If these views are correct, it follows .that, in a proper case, it rests in the sound discretion of the court to hear and determine on the trial the respective rights of the defendants in the equity of redemption, and to direct in the foreclosure judgment the order in which the mortgaged premises shall be sold, or to postpone such hearing and determination until after judgment, under the conditions and restrictions above indicated. Here the court chose the latter course; and, even had the proper notices been given, we could scarcely say that there was an abuse of discretion. Moreover, an omission in a judgment, which can be supplied by a convenient proceeding after judgment, in the court which rendered it, ought not to work a reversal; and this for the reason that no one is necessarily injured by such omission.

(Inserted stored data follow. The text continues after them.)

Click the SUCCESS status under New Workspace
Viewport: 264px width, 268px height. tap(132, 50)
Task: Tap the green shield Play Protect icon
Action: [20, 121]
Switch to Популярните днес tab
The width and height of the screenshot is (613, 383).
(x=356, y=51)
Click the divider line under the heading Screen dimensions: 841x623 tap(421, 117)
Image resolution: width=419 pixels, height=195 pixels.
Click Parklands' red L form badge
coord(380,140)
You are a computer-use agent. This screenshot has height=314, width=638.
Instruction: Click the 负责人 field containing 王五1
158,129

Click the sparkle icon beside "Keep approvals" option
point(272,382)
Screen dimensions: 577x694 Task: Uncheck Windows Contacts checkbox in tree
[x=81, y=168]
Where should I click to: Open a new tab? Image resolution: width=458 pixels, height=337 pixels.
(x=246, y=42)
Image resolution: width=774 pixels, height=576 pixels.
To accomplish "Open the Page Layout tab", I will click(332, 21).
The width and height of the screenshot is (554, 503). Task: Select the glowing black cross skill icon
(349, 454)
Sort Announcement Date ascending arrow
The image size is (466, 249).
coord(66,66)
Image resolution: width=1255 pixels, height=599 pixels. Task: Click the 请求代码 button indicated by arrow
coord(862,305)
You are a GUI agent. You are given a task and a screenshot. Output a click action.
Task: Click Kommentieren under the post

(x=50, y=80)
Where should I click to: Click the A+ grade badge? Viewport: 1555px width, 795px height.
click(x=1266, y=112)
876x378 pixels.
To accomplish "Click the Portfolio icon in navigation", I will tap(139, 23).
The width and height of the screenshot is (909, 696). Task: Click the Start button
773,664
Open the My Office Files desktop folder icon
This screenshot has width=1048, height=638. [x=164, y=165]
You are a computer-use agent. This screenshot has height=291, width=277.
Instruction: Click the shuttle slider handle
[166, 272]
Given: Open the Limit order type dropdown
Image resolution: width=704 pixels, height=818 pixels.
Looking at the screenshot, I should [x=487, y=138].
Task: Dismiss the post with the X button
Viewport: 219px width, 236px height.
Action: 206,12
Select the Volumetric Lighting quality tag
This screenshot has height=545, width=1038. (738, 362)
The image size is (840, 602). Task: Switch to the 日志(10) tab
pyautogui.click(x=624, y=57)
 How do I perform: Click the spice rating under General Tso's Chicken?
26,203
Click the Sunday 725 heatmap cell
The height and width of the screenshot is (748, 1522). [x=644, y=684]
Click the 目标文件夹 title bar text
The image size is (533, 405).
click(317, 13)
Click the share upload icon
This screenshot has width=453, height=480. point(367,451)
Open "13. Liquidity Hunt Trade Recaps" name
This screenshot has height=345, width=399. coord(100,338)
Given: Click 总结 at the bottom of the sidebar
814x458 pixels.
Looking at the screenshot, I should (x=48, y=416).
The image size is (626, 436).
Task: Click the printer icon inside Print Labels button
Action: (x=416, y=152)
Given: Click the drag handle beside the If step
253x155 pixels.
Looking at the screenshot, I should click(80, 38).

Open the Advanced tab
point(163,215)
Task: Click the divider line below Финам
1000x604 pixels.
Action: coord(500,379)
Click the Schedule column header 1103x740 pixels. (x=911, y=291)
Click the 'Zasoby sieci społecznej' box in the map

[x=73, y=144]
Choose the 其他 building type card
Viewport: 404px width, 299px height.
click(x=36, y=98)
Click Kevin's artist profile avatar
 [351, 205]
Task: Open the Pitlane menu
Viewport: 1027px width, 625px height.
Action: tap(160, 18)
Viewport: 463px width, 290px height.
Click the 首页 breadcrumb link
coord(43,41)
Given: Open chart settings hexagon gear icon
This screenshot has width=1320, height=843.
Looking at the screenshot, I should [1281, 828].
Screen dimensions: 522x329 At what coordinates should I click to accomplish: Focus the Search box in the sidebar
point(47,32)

III. The answer of the appellant alleges in a very general *481way that the La Crosse & Milwaukee Railroad Company (through which it claims) took and condemned the lands in controversy, under the power of eminent domain conferred upon that company by its charter; but it contains no specific averment that the company proceeded under its charter to obtain an appraisement of the lands so taken. The record is entirely destitute of proof that any such appraisement was ever made. In the absence of such proof, the judgment properly provided for a sale of so much of the mortgaged premises as should be necessary to pay the mortgage debt, making no exception in favor of the appellant. Kennedy v. The Mil. & St. P. R'y Co., 22 Wis., 581.

But it is claimed that the judgment, so far as it affects the lands of the appellant, violates sec. 21, ch. 119, Laws of 1872. It is said that the court should have appointed commissioners to appraise the value of such lands, and stayed all proceedings against the appellant until the coming in of their report. The statute clearly contemplates that the appraisal under it shall be made before judgment. But it does not require that it shall be made at all events in each case. It only authorizes it to be done; and it is at the option of the railway company to avail itself of the benefit of the statute or not. So, in this case, if the appellant desired an appraisal, it should have applied to the court before judgment, on proper notice to all parties interested, for the appointment of commissioners. The record fails to show that any such application was made; and this is a perfect answer to the objection and argument founded on the statute.

By the Court. — The judgment of the circuit court is affirmed.